Tevessül Şirk mi?

Meleklere İman

Allah Teâlâ, insanların birbirinden yardım istemesine izin vermiş ve biri kendisinden yardım istediğinde ona icâbet edip yardım edilmesini emretmiştir.

Sahâbe-i Kirâm, Resûlullah’tan yardım ister, şefaat talep eder, fakirlik, hastalık, borç gibi hâllerini arz eder, sıkıntıya düştüklerinde O’na koşarlardı. Pek çok rivâyette nakledildiğine göre, bir kuraklık hâli zuhûr edince insanlar Allah Resûlü’ne gelir, Oʼndan Cenâb-ı Hakk’a duâ ederek yağmur talep etmesini isterlerdi.

Ashâb-ı Kirâm, böyle yaparken şunu çok iyi biliyorlardı ki; Resûlul­lah, hayırlara ulaşmakta sadece bir vâsıta ve sebeptir.

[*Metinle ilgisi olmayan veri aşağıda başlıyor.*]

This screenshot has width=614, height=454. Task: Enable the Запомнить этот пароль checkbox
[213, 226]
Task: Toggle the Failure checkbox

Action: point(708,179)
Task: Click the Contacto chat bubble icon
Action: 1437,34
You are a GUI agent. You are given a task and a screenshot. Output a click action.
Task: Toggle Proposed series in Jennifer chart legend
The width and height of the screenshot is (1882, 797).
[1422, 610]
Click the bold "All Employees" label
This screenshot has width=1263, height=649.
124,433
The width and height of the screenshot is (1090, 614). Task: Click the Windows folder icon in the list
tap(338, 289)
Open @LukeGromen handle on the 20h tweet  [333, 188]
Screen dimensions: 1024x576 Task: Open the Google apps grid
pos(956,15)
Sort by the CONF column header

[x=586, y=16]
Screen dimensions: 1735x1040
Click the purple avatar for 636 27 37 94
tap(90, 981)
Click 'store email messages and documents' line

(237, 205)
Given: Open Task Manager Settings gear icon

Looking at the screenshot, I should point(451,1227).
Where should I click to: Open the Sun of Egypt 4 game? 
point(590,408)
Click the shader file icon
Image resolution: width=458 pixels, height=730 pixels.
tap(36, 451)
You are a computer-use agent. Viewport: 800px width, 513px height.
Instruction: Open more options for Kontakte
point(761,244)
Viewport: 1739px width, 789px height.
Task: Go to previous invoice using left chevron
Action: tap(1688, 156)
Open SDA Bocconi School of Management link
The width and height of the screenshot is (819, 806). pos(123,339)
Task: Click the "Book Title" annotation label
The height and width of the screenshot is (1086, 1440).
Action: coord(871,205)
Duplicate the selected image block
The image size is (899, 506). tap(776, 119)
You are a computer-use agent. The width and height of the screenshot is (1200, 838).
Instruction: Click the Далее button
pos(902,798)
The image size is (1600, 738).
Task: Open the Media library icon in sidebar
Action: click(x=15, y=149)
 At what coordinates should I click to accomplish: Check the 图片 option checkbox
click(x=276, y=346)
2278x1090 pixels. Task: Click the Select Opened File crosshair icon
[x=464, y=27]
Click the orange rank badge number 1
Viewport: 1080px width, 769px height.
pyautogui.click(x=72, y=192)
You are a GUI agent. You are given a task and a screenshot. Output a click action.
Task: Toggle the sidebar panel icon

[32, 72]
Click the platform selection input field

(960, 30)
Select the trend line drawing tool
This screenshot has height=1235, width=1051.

Hakikî fâil, kâdir-i mutlak, yalnız Cenâb-ı Hakʼtır. Fakat Rabbimizin, Habîbʼine olan muhabbeti hürmetine, Oʼnun duâlarını daha çok kabul edeceğini umduklarından, bu yola tevessül ediyorlardı. Sahâbe efendilerimiz, neyin “şirk” neyin “tevhîd” olduğunu da elbette bizden çok daha iyi bilen kimselerdi.

TEVESSÜL ŞİRK MİDİR?

Eğer bir müʼmin, Allâh’ın vesîle edinilmesini emrettiği bir şeyi vesîle ediniyorsa, bu, o kişinin, vesîleyi emreden Allâh’a itaat için böyle yaptığını gösterir; -hâşâ- Allah’tan başkasını Rab tanıdığını değil!.. Üstelik bir şeyi vesîle edinen kişi, Allah Teâlâ’nın o şeyi ya da kişiyi sevdiğine inandığı için onu vesîle edinmektedir. Tevessül eden kişi, vesîle edindiği şeyleri, Allah Teâlâ gibi bizzat fayda veya zarar verebilecek bir mevkîde görürse, bu o zaman şirk olur. Tevessül eden kişi, kendisiyle te­vessül edilen zâtın, sadece Allâh’ın izniyle bir hayra sebep olabileceğini, bir kötülüğü de, ancak Oʼnun dilemesiyle defedebileceğini bilmelidir.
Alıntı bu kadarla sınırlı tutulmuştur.